You are viewing a plain text version of this content. The canonical link for it is here.
Posted to users@airflow.apache.org by Anthony Joyce <an...@omicronmedia.com> on 2021/12/09 16:45:31 UTC

Issue with serialization

Hello fellow users-

I have encountered an error which seems to be related to serialization:

Broken DAG: [/home/etl/airflow/dags/airflow_platypus_etl_dag.py] Traceback (most recent call last): File "/home/etl/anaconda3/lib/python3.8/site-packages/airflow/serialization/serialized_objects.py", line 574, in serialize_operator serialize_op['params'] = cls._serialize_params_dict(op.params) File "/home/etl/anaconda3/lib/python3.8/site-packages/airflow/serialization/serialized_objects.py", line 447, in _serialize_params_dict if f'{v.__module__}.{v.__class__.__name__}' == 'airflow.models.param.Param': AttributeError: 'str' object has no attribute '__module__' During handling of the above exception, another exception occurred: Traceback (most recent call last): File "/home/etl/anaconda3/lib/python3.8/site-packages/airflow/serialization/serialized_objects.py", line 935, in to_dict json_dict = {"__version": cls.SERIALIZER_VERSION, "dag": cls.serialize_dag(var)} File "/home/etl/anaconda3/lib/python3.8/site-packages/airflow/serialization/serialized_objects.py", line 847, in serialize_dag raise SerializationError(f'Failed to serialize DAG {dag.dag_id!r}: {e}') airflow.exceptions.SerializationError: Failed to serialize DAG 'Platypus_ETL': 'str' object has no attribute ‘__module__'


I have spent some time trying to figure out what is going on but to no avail. Anyone have any insight on an error like this? I am on Airflow release 2.2.2 and I am using the default packages constraints.

Thanks all,

Anthony


Re: Issue with serialization

Posted by Anthony Joyce <an...@omicronmedia.com>.
That worked! Thanks Daniel.

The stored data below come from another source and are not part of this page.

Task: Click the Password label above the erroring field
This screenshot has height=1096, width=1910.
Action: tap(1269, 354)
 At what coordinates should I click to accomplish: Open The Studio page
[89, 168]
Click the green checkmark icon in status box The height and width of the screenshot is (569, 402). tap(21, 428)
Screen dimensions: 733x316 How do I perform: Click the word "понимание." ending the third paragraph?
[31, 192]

Your help was much appreciated.

Anthony

On Dec 9, 2021, at 12:53 PM, Daniel Standish <dp...@gmail.com>> wrote:

OK this looks like an easy one to fix :)

You can't use `params` as a param in an operator.  It's already used in `BaseOperator` and has special handling for serialization.

So rename it to `task_params` or anything else, and you should be good.

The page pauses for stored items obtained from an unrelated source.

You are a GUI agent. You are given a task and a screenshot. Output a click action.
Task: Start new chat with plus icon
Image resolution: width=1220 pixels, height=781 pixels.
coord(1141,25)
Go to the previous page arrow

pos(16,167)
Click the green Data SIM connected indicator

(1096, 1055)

On Thu, Dec 9, 2021 at 9:44 AM Anthony Joyce <an...@omicronmedia.com>> wrote:
Hi Daniel-

After some trial and error, I was able to isolate the issue. It has to do with my customer operator. See code below:

from airflow.providers.mysql.hooks.mysql import MySqlHook
from airflow.hooks.postgres_hook import PostgresHook
from airflow.models import BaseOperator
from airflow.utils.decorators import apply_defaults
from contextlib import closing
from typing import Dict, Optional, Union

class MySqlToPostgresOperator(BaseOperator):
    """Selects data from a MySQL database and inserts that data into a
    PostgreSQL database. Cursors are used to minimize memory usage for large
    queries.
    """

    template_fields = ("sql", "postgres_table", "params")
    template_ext = (".sql",)
    ui_color = "#944dff"  # cool purple

    @apply_defaults
    def __init__(
        self,
        sql: str,
        mysql_conn_id: str = "mysql_default",
        postgres_table: str = "",
        postgres_conn_id: str = "postgres_default",
        params: Optional[Dict[str, Union[str, int]]] = None,
        rows_chunk: int = 5000,
        *args,
        **kwargs,
    ):
        super().__init__(*args, **kwargs)
        if params is None:
            params = {}
        self.sql = sql
        self.mysql_conn_id = mysql_conn_id
        self.postgres_table = postgres_table
        self.postgres_conn_id = postgres_conn_id
        self.params = params
        self.rows_chunk = rows_chunk

    def execute(self, context):
        """Establish connections to both MySQL & PostgreSQL databases, open
        cursor and begin processing query, loading chunks of rows into
        PostgreSQL. Repeat loading chunks until all rows processed for query.
        """
        source = MySqlHook(mysql_conn_id=self.mysql_conn_id)
        target = PostgresHook(postgres_conn_id=self.postgres_conn_id)
        with closing(source.get_conn()) as conn:
            with closing(conn.cursor()) as cursor:
                cursor.execute(self.sql, self.params)
                target_fields = [x[0] for x in cursor.description]
                row_count = 0
                rows = cursor.fetchmany(self.rows_chunk)
                while len(rows) > 0:
                    row_count += len(rows)
                    target.insert_rows(
                        self.postgres_table,
                        rows,
                        target_fields=target_fields,
                        commit_every=self.rows_chunk,
                    )
                    rows = cursor.fetchmany(self.rows_chunk)
                self.log.info<http://self.log.info/>(
                    f"{row_count} row(s) inserted into {self.postgres_table}."
                )


Thanks,

Anthony


On Dec 9, 2021, at 11:52 AM, Daniel Standish <dp...@gmail.com>> wrote:

Can you provide a dag (as simplified as possible) which we can use to reproduce this error?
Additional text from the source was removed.